The Ohio Class D Driver Education Course requires 24 hours of classroom-equivalent online instruction, and Ohio Administrative Code Chapter 4501-7 caps online learning at 4 hours per calendar day. That means the fastest you can finish is 6 days, hitting the daily maximum every day. Most people spread it over one to three weeks because life gets in the way. A 10-minute break is required after every 2 hours of instruction, which the system enforces automatically. You have 180 days from enrollment to complete everything. For a Beverly student juggling school or a part-time job, working through a section or two each evening is a realistic pace that still gets you done well inside that window.

What happens if I do not finish the course within 180 days?

The state requires a full restart. Under Ohio Administrative Code Chapter 4501-7, if you do not complete the Ohio Class D Driver Education Course within 180 days of enrollment, your progress does not carry over and you must begin the course again from the beginning. That means another enrollment and another 180-day clock. The 180-day window is not a soft suggestion. It is a hard state rule. For Beverly students, the practical consequence is that you push back your Certificate of Completion, which pushes back your ability to schedule the Driving and Skills test at the Zanesville BMV Driver Exam Station. Enroll when you are ready to actually work through the material consistently.

Does finishing this course mean I am licensed and ready to drive on my own?

No. The Certificate of Completion from this course satisfies the classroom instruction requirement under Ohio Revised Code 4508.02, but it is one piece of a larger process.

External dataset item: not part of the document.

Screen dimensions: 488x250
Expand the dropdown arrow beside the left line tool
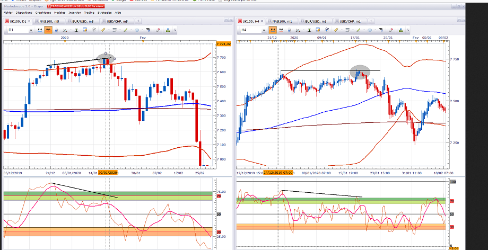130,30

You still need to complete the required behind-the-wheel training hours through a licensed Ohio driving school, which is handled entirely separately from this online course. After both the classroom and behind-the-wheel requirements are met, you schedule the Driving and Skills test at the Zanesville BMV Driver Exam Station, about 20 miles from Beverly on US-60. Passing that test is what moves you toward your probationary or full license. The certificate gets you in the door for the test appointment, not out the door with a license.

What happens if I fail the final exam?

You get three attempts total on the state-provided 50-question final exam, and no more than one attempt is allowed per 24-hour period. A 75% is required to pass. If you use all three attempts without passing, the course resets under Ohio Administrative Code Chapter 4501-7 rules, and you retake the classroom instruction portion at no additional cost before attempting the exam again. The questions are multiple choice and pull from the material covered throughout the course, so the sections on traffic laws, alcohol and drug effects on driving, and hazard recognition are worth reviewing before you sit down for it. Do not rush into the exam after a long session. Take the break, review your notes, and go in fresh.

When can a teen start this course, and do they need a permit first?

A teen can begin the Ohio Class D Driver Education Course at 15 years and 5 months old. No Temporary Instruction Permit is required to start the online classroom portion of the course. The TIPIC, which is the Temporary Instruction Permit Identification Card, becomes necessary before behind-the-wheel training begins, but it is not a prerequisite for enrolling here. Under Ohio Revised Code 4508.02, completing the classroom instruction is part of the GDL pathway toward a probationary license. Beverly teens can pick up TIPIC paperwork at the Beverly Deputy Registrar on 4th Street before or during the time they are working through the online course, since both processes can run at the same time.